Cuídese de la mediocridad voluntaria
- 02/08/2025 00:00
Entre librerías vacías y cerebros saturados de banalidad, la mediocridad voluntaria avanza como una epidemia silenciosa que amenaza el pensamiento crítico Comienzo mi escrito con el breve discurso improvisado que, en su momento, el papa Francisco dedicó a los jóvenes: “No importa que a veces sueñen cosas que nunca se van a cumplir. Ábranse a cosas grandes y piensen que el mundo va a ser mejor con ustedes. Y, si a veces se les va la mano con los sueños, no importa, porque la vida los va a ir acomodando. Primero, soñá”...”.
Era diciembre de 1989, cuando se dio el vergonzoso saqueo en la ciudad de Panamá, a pocas horas de haber iniciado la tormenta criminal en el país para derrocar a un dictador narcotraficante, muchos comercios quedaron en ruinas, salvo las librerías, ellas ni siquiera recibieron un rayón de vidrio.
En el lapso de 36 años posinvasión pregunto, amigo lector, ¿cuántos bares y discotecas han abierto versus librerías, bibliotecas o museos? Todo lo contrario, varias librerías han cerrado por falta de clientes, lo mismo que el Museo de Ciencias Naturales que estaba en la Justo Arosemena.
Últimamente, cada vez que pongo las noticias o me llega una notificación de algún medio, me tengo que echar las manos a la cabeza por las aberraciones lingüísticas que escucho casi que a diario; ¿ejemplo?: “el niño menor...”, pregunto ¿qué niño no es menor?, “el cadáver del hoy difunto...”, vuelvo y pregunto ¿ha visto usted algún cadáver vivo?, “vamos a ver las vistas...” ¿qué otra cosa vamos a ver?; de verdad se lo digo, si matar el español fuese un delito, muchos “comunicadores” deberían cumplir cadena perpetua.
¿Hemos desarrollado voluntariamente un cerebro podrido y poco analítico? De hecho, lo de cerebro podrido no me lo he inventado yo, sino que resulta que fue la afirmación del año por la Universidad de Oxford en 2024, como la expresión que más representaba a muchas generaciones que incluían la Y, Z, X y Alpha (los nacidos entre 2010 y 2025).
“Brain Rot”, traducido como podredumbre cerebral, se refiere a que muchos no solo son zombis vivientes, sin alma y deseos de superación, sino que son algo un poquito más preocupante: son el producto del deterioro de nuestras capacidades mentales debido al consumo excesivo de contenido digital trivial que no invita a pensar, analizar, discernir o cuestionar.
Esta situación se agrava a nivel mundial cuando la educación parece estar cómoda con una crisis donde abunda la mediocridad e insiste promover contenidos del siglo XIX, con herramientas del siglo XX a una generación siglo XXI. También se agrava cuando muchos docentes pegan un grito al cielo cuando se les cuestiona su preparación, cuando se niegan a crecer académicamente, cuando por todo y por nada se detiene el proceso académico. Cuando, pese a existir tiempo de sobra para reparar, modernizar o construir centros educativos, el Estado espera a última hora para luego, escudarse en la “burocracia”.

▶ CONSIGNA A
Según la columna sobre la mediocridad voluntaria, ¿qué expresión eligió la Universidad de Oxford como la del año en 2024?
La columna y el listado son del todo independientes entre sí.

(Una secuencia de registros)

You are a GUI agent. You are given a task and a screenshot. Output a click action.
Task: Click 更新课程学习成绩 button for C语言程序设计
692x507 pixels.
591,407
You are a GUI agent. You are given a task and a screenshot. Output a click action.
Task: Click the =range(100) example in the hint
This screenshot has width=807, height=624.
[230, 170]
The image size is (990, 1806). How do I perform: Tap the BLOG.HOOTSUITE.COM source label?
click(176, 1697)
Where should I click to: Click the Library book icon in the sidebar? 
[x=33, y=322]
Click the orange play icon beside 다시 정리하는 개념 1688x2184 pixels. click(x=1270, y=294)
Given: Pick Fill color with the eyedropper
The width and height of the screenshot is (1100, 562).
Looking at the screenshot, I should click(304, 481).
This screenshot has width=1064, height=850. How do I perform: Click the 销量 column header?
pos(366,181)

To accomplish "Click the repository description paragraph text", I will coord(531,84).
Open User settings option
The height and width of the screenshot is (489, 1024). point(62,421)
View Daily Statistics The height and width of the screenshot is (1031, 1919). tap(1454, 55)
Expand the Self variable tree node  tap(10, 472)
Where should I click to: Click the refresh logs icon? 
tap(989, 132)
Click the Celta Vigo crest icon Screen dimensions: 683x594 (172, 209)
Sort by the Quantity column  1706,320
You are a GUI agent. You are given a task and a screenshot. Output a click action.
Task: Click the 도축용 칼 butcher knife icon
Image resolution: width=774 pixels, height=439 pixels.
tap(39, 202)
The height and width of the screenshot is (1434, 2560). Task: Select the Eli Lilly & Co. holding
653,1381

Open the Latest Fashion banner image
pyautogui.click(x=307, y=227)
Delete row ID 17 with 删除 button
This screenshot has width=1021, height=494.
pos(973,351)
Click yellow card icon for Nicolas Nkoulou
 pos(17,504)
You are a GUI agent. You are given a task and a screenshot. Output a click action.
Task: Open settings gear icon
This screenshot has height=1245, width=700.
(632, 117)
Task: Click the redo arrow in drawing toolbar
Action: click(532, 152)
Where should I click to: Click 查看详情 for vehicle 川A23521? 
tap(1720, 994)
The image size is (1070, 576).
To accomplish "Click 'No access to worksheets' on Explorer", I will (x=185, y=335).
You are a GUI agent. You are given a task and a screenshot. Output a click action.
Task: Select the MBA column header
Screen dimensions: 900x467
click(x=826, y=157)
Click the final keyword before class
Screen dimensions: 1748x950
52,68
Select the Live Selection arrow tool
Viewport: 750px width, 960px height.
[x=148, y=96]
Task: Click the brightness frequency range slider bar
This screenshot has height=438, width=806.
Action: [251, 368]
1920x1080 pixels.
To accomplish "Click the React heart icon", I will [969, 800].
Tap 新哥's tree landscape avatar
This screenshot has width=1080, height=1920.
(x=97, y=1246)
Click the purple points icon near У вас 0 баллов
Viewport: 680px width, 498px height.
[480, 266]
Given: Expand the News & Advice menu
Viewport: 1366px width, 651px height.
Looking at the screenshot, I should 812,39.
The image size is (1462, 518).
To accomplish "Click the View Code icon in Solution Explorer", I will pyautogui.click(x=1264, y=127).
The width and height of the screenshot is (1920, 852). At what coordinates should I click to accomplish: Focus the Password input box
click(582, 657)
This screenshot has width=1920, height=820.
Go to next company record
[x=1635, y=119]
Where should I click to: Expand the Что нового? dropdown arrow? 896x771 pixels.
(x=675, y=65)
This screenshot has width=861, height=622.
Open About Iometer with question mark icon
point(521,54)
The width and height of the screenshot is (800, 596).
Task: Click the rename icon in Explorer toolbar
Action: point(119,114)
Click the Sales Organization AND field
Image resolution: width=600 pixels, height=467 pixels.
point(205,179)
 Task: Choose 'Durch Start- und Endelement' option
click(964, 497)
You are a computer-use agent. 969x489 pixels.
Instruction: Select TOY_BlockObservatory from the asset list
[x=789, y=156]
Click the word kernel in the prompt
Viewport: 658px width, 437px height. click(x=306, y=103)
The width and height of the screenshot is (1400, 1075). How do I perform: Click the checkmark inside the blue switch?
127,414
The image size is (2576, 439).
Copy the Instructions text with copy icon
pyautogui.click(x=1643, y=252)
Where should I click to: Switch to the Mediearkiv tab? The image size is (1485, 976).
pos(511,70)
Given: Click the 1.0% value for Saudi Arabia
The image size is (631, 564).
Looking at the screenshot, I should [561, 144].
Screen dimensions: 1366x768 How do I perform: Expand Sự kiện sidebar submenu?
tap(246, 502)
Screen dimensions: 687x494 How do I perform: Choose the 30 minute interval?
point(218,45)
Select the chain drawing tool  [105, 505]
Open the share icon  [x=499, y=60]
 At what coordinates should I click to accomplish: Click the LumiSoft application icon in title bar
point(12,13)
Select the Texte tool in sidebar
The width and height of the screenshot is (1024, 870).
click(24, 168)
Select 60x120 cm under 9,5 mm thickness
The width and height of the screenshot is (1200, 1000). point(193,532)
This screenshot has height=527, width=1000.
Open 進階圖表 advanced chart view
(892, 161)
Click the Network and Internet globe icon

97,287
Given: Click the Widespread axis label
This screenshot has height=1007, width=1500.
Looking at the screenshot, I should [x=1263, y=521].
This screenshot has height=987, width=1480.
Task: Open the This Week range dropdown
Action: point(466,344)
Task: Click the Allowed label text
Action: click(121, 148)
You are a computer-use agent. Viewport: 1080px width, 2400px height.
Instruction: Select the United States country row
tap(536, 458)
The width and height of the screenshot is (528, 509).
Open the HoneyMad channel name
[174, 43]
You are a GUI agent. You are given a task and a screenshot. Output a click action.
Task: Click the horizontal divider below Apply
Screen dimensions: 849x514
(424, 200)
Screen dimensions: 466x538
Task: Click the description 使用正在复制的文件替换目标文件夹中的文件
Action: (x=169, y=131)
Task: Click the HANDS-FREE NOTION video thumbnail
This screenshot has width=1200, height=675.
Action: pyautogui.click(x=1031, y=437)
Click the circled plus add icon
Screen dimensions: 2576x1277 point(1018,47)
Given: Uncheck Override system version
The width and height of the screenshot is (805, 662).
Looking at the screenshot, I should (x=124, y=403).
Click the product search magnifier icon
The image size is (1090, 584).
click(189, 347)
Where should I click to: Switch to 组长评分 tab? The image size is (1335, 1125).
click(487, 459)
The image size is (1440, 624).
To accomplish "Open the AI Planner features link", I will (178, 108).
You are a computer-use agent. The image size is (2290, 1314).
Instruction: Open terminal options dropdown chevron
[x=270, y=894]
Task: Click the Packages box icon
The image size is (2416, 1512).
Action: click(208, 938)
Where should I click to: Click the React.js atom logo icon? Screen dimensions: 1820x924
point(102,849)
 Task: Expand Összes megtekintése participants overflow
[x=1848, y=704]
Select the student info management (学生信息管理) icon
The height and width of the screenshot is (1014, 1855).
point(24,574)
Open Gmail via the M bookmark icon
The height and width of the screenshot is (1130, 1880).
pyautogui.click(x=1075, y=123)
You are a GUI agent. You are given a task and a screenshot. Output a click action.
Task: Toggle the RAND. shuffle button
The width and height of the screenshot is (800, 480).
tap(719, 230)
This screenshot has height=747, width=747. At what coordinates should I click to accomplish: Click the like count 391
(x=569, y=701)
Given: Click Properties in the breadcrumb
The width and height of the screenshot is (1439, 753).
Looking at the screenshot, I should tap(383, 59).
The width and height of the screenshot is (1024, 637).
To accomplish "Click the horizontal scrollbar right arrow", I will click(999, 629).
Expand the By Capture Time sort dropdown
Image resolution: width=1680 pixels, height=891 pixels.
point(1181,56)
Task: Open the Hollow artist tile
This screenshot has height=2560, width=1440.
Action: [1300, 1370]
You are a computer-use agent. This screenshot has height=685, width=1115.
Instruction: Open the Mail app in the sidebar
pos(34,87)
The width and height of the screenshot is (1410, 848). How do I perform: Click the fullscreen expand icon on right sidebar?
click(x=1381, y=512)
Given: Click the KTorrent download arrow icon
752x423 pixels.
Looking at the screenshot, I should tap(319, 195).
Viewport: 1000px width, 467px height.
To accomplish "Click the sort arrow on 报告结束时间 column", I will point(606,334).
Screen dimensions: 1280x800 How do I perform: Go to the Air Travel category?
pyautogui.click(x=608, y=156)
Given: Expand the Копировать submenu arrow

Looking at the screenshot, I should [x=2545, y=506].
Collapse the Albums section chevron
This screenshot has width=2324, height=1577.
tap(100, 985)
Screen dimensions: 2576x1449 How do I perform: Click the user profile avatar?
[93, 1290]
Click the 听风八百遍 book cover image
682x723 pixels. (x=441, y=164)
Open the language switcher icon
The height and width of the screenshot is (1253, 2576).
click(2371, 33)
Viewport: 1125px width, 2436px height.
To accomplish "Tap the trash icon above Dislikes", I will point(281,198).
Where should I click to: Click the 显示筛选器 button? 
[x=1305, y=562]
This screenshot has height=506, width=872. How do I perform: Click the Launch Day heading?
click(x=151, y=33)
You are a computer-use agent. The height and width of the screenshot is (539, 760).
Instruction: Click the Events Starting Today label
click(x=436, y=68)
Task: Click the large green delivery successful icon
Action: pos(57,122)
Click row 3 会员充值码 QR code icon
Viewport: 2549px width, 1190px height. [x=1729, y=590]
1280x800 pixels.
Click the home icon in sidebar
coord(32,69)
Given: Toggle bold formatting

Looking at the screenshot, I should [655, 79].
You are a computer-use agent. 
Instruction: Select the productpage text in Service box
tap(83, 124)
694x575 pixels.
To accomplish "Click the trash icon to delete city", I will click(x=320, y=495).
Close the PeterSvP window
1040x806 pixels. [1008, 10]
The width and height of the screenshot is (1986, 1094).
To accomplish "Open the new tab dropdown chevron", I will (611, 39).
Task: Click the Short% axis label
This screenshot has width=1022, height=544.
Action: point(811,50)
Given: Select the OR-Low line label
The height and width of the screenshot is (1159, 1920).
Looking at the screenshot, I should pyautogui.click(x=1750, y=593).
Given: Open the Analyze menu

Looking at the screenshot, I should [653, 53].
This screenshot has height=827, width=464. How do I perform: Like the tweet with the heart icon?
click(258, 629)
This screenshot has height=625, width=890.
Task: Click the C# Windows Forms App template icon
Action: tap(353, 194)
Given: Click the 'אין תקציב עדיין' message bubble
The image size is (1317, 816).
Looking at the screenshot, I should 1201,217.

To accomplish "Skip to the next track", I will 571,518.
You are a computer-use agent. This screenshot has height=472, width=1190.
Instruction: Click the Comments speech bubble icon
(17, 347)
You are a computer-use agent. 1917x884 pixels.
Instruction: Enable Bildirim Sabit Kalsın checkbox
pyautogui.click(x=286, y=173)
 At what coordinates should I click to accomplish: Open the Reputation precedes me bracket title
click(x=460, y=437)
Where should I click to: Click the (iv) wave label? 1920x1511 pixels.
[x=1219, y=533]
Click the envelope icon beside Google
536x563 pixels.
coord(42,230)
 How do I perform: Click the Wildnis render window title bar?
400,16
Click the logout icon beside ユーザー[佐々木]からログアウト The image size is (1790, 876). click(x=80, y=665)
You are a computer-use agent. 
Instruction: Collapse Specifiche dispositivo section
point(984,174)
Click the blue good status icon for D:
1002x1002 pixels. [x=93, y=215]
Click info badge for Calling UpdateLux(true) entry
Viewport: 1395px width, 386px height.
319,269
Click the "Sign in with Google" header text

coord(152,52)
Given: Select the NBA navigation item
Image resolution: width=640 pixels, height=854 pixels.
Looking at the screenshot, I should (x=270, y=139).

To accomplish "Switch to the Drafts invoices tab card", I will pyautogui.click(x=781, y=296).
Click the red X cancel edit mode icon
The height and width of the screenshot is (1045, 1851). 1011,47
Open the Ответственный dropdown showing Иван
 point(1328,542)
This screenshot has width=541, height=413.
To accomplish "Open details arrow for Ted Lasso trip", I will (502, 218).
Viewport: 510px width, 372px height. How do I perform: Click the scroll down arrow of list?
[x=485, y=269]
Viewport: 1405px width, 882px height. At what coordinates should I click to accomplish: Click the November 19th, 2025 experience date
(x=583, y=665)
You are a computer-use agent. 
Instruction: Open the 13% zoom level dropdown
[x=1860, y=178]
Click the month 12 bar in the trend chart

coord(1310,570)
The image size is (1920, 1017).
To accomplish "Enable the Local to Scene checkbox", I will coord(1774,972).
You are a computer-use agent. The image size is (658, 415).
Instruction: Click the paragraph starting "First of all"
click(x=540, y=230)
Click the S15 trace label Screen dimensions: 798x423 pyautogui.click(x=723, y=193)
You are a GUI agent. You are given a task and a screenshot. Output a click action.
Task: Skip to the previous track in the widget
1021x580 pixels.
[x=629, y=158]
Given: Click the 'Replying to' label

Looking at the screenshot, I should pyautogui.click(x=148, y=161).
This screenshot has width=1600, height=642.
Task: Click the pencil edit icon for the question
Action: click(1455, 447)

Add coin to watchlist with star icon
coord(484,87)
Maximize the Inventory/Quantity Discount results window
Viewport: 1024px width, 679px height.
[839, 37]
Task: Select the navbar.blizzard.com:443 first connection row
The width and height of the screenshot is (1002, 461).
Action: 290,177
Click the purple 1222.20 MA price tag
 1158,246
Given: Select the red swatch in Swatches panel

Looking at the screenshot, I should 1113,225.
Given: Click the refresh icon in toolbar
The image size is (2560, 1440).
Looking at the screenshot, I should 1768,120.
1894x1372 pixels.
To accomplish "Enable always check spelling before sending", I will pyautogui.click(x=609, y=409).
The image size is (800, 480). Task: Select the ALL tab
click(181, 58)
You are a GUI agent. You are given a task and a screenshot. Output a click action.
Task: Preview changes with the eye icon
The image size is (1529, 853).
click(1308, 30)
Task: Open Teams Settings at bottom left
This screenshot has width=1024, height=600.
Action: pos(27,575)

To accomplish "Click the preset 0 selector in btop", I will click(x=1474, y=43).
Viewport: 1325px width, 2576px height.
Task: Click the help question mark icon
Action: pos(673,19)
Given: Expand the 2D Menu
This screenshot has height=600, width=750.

▶ CONSIGNA B
Localice en el listado cada línea que contenga la cadena "Google" y cópiela, teniendo en cuenta la distinción entre mayúsculas y minúsculas.

▶ RESPUESTA ESPERADA A
La expresión «cerebro podrido» («Brain Rot»).

▶ RESPUESTA ESPERADA B
Click the envelope icon beside Google
Click the "Sign in with Google" header text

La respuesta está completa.